What needs to be done: Pull out every line below containing the word "computer".

+++ Data for this exercise +++

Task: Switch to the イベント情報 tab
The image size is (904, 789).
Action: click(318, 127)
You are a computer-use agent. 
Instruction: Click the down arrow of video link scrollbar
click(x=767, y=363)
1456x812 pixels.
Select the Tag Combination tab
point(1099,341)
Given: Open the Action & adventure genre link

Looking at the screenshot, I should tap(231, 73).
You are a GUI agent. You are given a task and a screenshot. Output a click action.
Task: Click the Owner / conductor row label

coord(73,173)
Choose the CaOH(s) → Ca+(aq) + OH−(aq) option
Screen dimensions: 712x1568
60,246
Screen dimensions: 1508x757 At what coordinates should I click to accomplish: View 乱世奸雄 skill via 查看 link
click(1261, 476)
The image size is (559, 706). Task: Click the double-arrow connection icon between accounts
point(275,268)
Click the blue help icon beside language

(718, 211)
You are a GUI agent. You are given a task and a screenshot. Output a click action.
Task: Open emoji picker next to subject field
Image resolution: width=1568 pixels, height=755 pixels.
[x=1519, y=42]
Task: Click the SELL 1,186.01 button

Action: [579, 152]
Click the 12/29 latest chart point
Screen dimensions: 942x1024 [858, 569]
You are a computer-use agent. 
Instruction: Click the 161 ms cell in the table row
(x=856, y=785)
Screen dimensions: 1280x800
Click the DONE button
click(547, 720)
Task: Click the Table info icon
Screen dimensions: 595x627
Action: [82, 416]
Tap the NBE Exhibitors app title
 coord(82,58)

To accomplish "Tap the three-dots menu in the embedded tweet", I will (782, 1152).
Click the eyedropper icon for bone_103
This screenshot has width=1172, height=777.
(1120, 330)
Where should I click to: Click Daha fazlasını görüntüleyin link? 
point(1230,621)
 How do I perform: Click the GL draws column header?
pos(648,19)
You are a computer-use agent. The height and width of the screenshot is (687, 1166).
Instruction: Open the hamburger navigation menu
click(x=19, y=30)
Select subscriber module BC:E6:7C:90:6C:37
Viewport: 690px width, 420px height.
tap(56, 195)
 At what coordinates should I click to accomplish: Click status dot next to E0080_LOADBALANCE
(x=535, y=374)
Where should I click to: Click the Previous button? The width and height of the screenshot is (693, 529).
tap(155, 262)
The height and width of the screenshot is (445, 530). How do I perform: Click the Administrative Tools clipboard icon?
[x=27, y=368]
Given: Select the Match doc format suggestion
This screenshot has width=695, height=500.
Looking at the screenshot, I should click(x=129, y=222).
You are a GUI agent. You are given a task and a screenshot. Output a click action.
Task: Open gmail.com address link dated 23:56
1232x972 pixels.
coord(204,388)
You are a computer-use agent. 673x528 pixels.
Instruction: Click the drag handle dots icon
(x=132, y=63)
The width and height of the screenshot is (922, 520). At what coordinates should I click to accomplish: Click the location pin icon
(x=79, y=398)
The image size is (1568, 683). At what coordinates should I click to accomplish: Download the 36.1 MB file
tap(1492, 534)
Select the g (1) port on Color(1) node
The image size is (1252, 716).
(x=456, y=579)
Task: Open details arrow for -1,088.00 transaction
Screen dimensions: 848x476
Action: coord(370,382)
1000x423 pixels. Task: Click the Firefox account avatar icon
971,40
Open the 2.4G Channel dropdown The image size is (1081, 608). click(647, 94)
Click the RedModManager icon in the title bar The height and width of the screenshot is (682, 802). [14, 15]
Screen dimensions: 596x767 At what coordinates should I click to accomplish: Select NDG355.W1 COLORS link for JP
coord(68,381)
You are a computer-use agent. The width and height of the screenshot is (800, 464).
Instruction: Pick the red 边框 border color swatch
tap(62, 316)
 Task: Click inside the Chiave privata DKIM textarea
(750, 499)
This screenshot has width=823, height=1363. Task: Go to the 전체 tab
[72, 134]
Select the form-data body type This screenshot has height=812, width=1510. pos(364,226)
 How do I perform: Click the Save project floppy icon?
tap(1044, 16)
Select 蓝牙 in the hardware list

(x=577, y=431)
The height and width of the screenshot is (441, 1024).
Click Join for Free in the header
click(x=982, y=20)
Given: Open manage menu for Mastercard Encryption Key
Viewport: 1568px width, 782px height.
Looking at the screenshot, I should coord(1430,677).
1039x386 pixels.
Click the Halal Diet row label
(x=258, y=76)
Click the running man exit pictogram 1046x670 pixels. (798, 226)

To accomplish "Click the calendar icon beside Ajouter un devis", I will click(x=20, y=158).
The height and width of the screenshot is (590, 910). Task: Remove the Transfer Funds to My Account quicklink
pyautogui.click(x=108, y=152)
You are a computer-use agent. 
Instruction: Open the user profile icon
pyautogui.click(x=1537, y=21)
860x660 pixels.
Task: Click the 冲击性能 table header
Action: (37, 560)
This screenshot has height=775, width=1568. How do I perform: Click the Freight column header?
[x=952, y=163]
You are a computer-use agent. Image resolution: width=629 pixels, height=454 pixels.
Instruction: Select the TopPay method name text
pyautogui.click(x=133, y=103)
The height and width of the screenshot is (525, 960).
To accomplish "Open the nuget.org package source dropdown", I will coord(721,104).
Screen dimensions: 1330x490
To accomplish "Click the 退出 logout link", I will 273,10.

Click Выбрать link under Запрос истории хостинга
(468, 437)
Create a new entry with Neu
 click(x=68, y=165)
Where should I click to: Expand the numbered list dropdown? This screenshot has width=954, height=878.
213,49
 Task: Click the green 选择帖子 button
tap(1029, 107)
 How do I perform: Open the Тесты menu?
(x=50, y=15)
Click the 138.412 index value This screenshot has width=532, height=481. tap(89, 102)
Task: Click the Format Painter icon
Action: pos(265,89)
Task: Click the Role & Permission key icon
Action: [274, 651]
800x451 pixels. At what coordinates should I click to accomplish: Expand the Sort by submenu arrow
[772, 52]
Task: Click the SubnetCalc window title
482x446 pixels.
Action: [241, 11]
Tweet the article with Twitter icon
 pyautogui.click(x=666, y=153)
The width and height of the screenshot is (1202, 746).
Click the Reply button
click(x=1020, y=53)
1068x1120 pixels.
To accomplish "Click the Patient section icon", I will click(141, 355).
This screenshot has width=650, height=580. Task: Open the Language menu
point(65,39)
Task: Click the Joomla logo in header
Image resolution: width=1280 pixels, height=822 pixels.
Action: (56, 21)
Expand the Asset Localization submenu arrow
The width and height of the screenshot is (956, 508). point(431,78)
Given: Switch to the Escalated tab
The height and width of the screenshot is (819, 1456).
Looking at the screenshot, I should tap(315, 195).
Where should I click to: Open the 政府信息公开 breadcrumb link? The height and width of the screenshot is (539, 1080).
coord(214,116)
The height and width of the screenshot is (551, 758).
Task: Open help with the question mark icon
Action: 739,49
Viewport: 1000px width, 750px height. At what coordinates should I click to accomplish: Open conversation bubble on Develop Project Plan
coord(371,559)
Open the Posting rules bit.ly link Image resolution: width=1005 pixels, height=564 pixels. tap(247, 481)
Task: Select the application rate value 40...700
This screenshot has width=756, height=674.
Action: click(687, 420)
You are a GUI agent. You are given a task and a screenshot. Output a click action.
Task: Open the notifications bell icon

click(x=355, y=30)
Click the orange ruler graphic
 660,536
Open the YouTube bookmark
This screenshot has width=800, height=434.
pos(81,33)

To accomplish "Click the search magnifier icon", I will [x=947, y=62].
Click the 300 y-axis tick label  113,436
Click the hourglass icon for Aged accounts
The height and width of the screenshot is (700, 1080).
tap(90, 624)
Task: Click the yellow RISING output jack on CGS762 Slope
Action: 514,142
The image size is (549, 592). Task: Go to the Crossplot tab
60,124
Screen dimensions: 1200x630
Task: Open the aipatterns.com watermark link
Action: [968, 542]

+++

Task solution:
You are a computer-use agent. 
You are a computer-use agent. 
You are a computer-use agent. The height and width of the screenshot is (687, 1166).
You are a computer-use agent. 673x528 pixels.
You are a computer-use agent. The width and height of the screenshot is (800, 464).
You are a computer-use agent. 
You are a computer-use agent. Image resolution: width=629 pixels, height=454 pixels.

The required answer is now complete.